───── Data records ─────

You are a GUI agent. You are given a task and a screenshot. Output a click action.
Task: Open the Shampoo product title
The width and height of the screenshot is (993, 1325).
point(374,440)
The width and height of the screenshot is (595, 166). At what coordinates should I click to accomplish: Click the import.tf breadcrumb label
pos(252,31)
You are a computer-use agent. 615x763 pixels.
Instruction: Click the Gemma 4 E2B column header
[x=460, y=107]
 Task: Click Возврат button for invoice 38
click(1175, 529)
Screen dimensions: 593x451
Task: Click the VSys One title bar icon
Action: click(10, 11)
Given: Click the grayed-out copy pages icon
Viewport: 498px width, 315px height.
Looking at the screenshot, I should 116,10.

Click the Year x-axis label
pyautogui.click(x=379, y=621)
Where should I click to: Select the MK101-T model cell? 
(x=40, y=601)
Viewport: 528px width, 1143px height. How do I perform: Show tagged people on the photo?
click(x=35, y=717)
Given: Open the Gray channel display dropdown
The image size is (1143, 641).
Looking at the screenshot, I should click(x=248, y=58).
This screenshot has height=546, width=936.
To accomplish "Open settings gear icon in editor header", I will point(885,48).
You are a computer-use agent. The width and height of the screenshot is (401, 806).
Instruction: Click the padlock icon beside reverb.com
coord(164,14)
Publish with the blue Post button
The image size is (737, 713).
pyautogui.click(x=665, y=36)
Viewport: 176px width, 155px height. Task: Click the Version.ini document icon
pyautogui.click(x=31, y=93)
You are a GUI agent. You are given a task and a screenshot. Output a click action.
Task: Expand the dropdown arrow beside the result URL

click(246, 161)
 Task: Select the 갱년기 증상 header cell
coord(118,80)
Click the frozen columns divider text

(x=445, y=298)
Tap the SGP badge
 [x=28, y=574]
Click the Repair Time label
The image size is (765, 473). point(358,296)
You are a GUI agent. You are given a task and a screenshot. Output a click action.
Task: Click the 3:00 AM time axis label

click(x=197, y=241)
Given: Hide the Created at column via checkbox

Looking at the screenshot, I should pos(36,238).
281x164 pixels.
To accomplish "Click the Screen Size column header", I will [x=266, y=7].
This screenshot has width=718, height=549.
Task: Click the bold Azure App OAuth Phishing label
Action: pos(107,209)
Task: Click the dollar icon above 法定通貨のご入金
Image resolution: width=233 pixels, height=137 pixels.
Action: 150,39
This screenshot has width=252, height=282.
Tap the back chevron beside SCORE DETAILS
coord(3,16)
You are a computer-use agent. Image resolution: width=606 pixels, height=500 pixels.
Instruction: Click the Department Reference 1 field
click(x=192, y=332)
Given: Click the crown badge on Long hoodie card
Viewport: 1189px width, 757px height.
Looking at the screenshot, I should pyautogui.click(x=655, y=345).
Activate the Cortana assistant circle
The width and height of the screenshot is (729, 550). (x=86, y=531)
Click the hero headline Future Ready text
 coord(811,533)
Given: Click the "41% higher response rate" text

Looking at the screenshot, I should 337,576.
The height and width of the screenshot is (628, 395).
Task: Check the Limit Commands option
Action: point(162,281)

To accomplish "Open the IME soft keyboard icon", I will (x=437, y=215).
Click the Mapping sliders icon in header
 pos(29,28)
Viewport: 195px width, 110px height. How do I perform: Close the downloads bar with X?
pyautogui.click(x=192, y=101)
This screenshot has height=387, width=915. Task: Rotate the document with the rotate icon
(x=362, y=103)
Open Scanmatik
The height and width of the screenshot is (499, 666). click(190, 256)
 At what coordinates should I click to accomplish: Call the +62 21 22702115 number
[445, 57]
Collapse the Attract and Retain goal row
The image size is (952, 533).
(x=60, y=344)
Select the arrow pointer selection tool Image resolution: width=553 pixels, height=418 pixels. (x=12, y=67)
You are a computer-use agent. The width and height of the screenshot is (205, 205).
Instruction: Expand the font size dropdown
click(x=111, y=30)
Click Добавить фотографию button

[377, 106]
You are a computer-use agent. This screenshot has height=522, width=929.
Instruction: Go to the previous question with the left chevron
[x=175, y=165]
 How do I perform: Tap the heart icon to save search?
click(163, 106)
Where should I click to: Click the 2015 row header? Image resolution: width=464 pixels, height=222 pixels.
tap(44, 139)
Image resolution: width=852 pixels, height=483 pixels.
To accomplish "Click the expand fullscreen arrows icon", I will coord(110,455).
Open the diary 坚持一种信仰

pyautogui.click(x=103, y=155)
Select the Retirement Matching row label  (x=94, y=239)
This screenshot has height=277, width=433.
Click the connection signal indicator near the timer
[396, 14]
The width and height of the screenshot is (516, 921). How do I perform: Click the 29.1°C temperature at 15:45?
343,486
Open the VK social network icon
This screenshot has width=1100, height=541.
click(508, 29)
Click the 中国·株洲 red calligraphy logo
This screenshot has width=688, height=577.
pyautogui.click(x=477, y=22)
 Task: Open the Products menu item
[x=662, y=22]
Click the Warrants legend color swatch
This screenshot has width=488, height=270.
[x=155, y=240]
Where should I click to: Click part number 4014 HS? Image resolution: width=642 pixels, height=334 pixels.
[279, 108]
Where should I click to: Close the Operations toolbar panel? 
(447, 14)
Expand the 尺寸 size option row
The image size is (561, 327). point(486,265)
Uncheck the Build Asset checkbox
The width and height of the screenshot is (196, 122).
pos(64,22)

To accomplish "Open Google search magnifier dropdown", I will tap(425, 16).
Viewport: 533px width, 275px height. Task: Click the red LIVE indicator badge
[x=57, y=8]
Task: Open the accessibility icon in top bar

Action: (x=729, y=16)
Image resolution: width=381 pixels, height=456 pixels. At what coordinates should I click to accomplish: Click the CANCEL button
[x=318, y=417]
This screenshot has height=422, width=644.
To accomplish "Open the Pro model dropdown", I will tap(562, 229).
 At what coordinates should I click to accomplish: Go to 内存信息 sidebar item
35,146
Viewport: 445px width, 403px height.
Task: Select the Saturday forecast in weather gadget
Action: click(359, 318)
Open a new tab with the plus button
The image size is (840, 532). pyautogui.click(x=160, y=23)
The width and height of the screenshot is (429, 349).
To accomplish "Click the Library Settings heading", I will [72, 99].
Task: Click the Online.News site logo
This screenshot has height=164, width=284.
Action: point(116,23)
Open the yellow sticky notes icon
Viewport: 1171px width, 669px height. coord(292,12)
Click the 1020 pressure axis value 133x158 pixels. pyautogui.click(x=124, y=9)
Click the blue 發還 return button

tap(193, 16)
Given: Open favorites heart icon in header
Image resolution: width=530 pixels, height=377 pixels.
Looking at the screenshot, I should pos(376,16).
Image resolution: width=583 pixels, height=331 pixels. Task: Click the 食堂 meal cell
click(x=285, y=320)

─────

Once more, write out all the data exactly.

> **Result of the exercise**
You are a GUI agent. You are given a task and a screenshot. Output a click action.
Task: Open the Shampoo product title
The width and height of the screenshot is (993, 1325).
point(374,440)
The width and height of the screenshot is (595, 166). At what coordinates should I click to accomplish: Click the import.tf breadcrumb label
pos(252,31)
You are a computer-use agent. 615x763 pixels.
Instruction: Click the Gemma 4 E2B column header
[x=460, y=107]
 Task: Click Возврат button for invoice 38
click(1175, 529)
Screen dimensions: 593x451
Task: Click the VSys One title bar icon
Action: click(10, 11)
Given: Click the grayed-out copy pages icon
Viewport: 498px width, 315px height.
Looking at the screenshot, I should 116,10.

Click the Year x-axis label
pyautogui.click(x=379, y=621)
Where should I click to: Select the MK101-T model cell? 
(x=40, y=601)
Viewport: 528px width, 1143px height. How do I perform: Show tagged people on the photo?
click(x=35, y=717)
Given: Open the Gray channel display dropdown
The image size is (1143, 641).
Looking at the screenshot, I should click(x=248, y=58).
This screenshot has height=546, width=936.
To accomplish "Open settings gear icon in editor header", I will point(885,48).
You are a computer-use agent. The width and height of the screenshot is (401, 806).
Instruction: Click the padlock icon beside reverb.com
coord(164,14)
Publish with the blue Post button
The image size is (737, 713).
pyautogui.click(x=665, y=36)
Viewport: 176px width, 155px height. Task: Click the Version.ini document icon
pyautogui.click(x=31, y=93)
You are a GUI agent. You are given a task and a screenshot. Output a click action.
Task: Expand the dropdown arrow beside the result URL

click(246, 161)
 Task: Select the 갱년기 증상 header cell
coord(118,80)
Click the frozen columns divider text

(x=445, y=298)
Tap the SGP badge
 [x=28, y=574]
Click the Repair Time label
The image size is (765, 473). point(358,296)
You are a GUI agent. You are given a task and a screenshot. Output a click action.
Task: Click the 3:00 AM time axis label

click(x=197, y=241)
Given: Hide the Created at column via checkbox

Looking at the screenshot, I should pos(36,238).
281x164 pixels.
To accomplish "Click the Screen Size column header", I will [x=266, y=7].
This screenshot has width=718, height=549.
Task: Click the bold Azure App OAuth Phishing label
Action: pos(107,209)
Task: Click the dollar icon above 法定通貨のご入金
Image resolution: width=233 pixels, height=137 pixels.
Action: 150,39
This screenshot has width=252, height=282.
Tap the back chevron beside SCORE DETAILS
coord(3,16)
You are a computer-use agent. Image resolution: width=606 pixels, height=500 pixels.
Instruction: Click the Department Reference 1 field
click(x=192, y=332)
Given: Click the crown badge on Long hoodie card
Viewport: 1189px width, 757px height.
Looking at the screenshot, I should pyautogui.click(x=655, y=345).
Activate the Cortana assistant circle
The width and height of the screenshot is (729, 550). (x=86, y=531)
Click the hero headline Future Ready text
 coord(811,533)
Given: Click the "41% higher response rate" text

Looking at the screenshot, I should 337,576.
The height and width of the screenshot is (628, 395).
Task: Check the Limit Commands option
Action: point(162,281)

To accomplish "Open the IME soft keyboard icon", I will (x=437, y=215).
Click the Mapping sliders icon in header
 pos(29,28)
Viewport: 195px width, 110px height. How do I perform: Close the downloads bar with X?
pyautogui.click(x=192, y=101)
This screenshot has height=387, width=915. Task: Rotate the document with the rotate icon
(x=362, y=103)
Open Scanmatik
The height and width of the screenshot is (499, 666). click(190, 256)
 At what coordinates should I click to accomplish: Call the +62 21 22702115 number
[445, 57]
Collapse the Attract and Retain goal row
The image size is (952, 533).
(x=60, y=344)
Select the arrow pointer selection tool Image resolution: width=553 pixels, height=418 pixels. (x=12, y=67)
You are a computer-use agent. The width and height of the screenshot is (205, 205).
Instruction: Expand the font size dropdown
click(x=111, y=30)
Click Добавить фотографию button

[377, 106]
You are a computer-use agent. This screenshot has height=522, width=929.
Instruction: Go to the previous question with the left chevron
[x=175, y=165]
 How do I perform: Tap the heart icon to save search?
click(163, 106)
Where should I click to: Click the 2015 row header? Image resolution: width=464 pixels, height=222 pixels.
tap(44, 139)
Image resolution: width=852 pixels, height=483 pixels.
To accomplish "Click the expand fullscreen arrows icon", I will coord(110,455).
Open the diary 坚持一种信仰

pyautogui.click(x=103, y=155)
Select the Retirement Matching row label  (x=94, y=239)
This screenshot has height=277, width=433.
Click the connection signal indicator near the timer
[396, 14]
The width and height of the screenshot is (516, 921). How do I perform: Click the 29.1°C temperature at 15:45?
343,486
Open the VK social network icon
This screenshot has width=1100, height=541.
click(508, 29)
Click the 中国·株洲 red calligraphy logo
This screenshot has width=688, height=577.
pyautogui.click(x=477, y=22)
 Task: Open the Products menu item
[x=662, y=22]
Click the Warrants legend color swatch
This screenshot has width=488, height=270.
[x=155, y=240]
Where should I click to: Click part number 4014 HS? Image resolution: width=642 pixels, height=334 pixels.
[279, 108]
Where should I click to: Close the Operations toolbar panel? 
(447, 14)
Expand the 尺寸 size option row
The image size is (561, 327). point(486,265)
Uncheck the Build Asset checkbox
The width and height of the screenshot is (196, 122).
pos(64,22)

To accomplish "Open Google search magnifier dropdown", I will tap(425, 16).
Viewport: 533px width, 275px height. Task: Click the red LIVE indicator badge
[x=57, y=8]
Task: Open the accessibility icon in top bar

Action: (x=729, y=16)
Image resolution: width=381 pixels, height=456 pixels. At what coordinates should I click to accomplish: Click the CANCEL button
[x=318, y=417]
This screenshot has height=422, width=644.
To accomplish "Open the Pro model dropdown", I will tap(562, 229).
 At what coordinates should I click to accomplish: Go to 内存信息 sidebar item
35,146
Viewport: 445px width, 403px height.
Task: Select the Saturday forecast in weather gadget
Action: click(359, 318)
Open a new tab with the plus button
The image size is (840, 532). pyautogui.click(x=160, y=23)
The width and height of the screenshot is (429, 349).
To accomplish "Click the Library Settings heading", I will [72, 99].
Task: Click the Online.News site logo
This screenshot has height=164, width=284.
Action: point(116,23)
Open the yellow sticky notes icon
Viewport: 1171px width, 669px height. coord(292,12)
Click the 1020 pressure axis value 133x158 pixels. pyautogui.click(x=124, y=9)
Click the blue 發還 return button

tap(193, 16)
Given: Open favorites heart icon in header
Image resolution: width=530 pixels, height=377 pixels.
Looking at the screenshot, I should pos(376,16).
Image resolution: width=583 pixels, height=331 pixels. Task: Click the 食堂 meal cell
click(x=285, y=320)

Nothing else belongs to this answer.